# Thread: sophie germain prime primitive root

1. ## sophie germain prime primitive root

Here p denotes a prime.
Suppose q is a prime such that q=4n+1 where n is an interger.
proof that 2 is a primitive root of p if p is of the form 2q+1.
(sophie germain prime).

2. Originally Posted by santiagos11
Here p denotes a prime.
Suppose q is a prime such that q=4n+1 where n is an interger.
proof that 2 is a primitive root of p if p is of the form 2q+1.
(sophie germain prime).

First, $\phi(p)=p-1=2q\Longrightarrow ord_q(2)\in\{1,2,q,2q\}$ . Now, 1 obviously cannot be, and $2^2=1\!\!\!\pmod p\Longrightarrow p\mid 3$ , which is also impossible.

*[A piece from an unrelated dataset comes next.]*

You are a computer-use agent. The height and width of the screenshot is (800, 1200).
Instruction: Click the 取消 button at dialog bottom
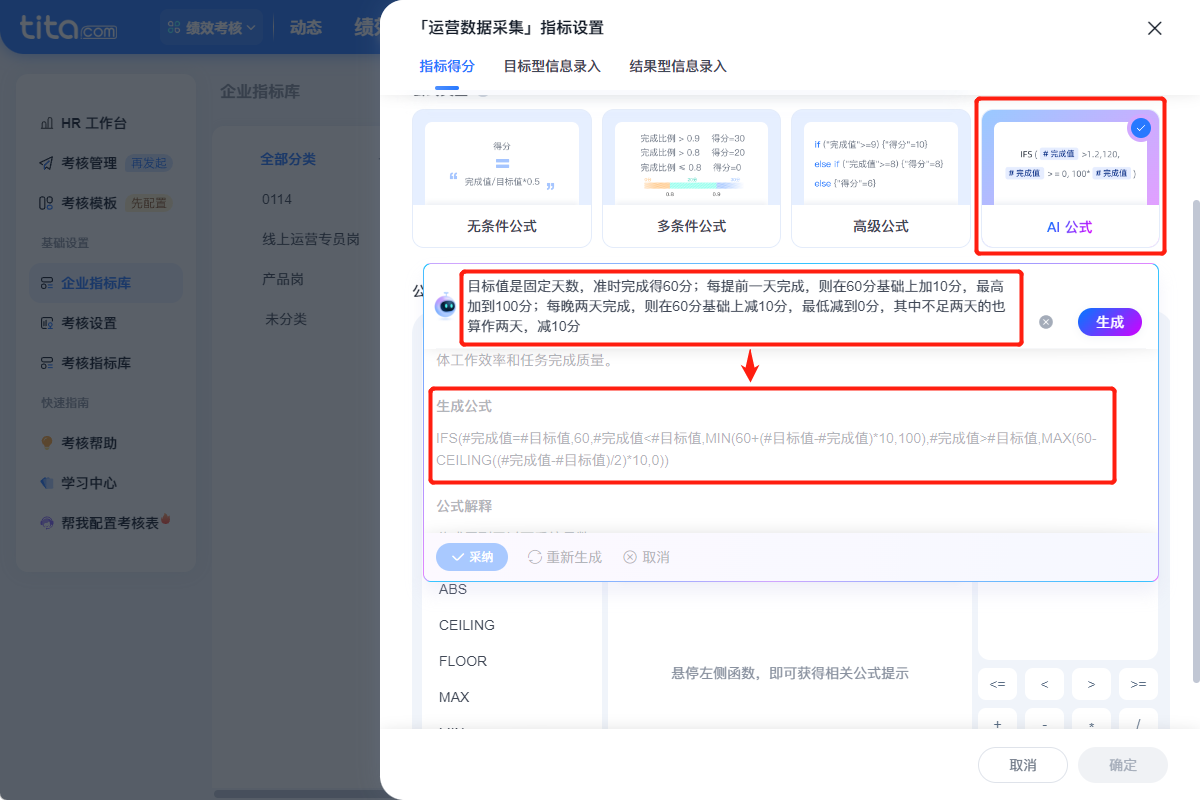tap(1023, 765)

Now using Jacobi symbol, we know that $\left(\frac{2}{p}\right)=2^{\frac{p-1}{2}}=2^q\!\!\!\pmod p$ , but since $p=3\!\!\!\pmod 8\neq \pm 1\!\!\!\pmod 8$ , then $\left(\frac{2}{p}\right)=-1\Longrightarrow 2^q=-1\!\!\!\pmod p\Longrightarrow ord_p(2)\neq q$ , and thus...

Tonio

3. shouldn't this be $\phi(p)=p-1=2q\Longrightarrow ord_p(2)\in\{1,2,q,2q\}$. (order mod p instead of mod q)
And why is this implication true?

4. Originally Posted by santiagos11
shouldn't this be $\phi(p)=p-1=2q\Longrightarrow ord_p(2)\in\{1,2,q,2q\}$. (order mod p instead of mod q)

Yes. That was a typo.

And why is this implication true?
Because $\{1,2,q,2q\}$ are the only numbers dividing $p-1=2q$ ...

Tonio

5. ok thanks, you know sometimes we see the hard things easily and the easy things are hard to see!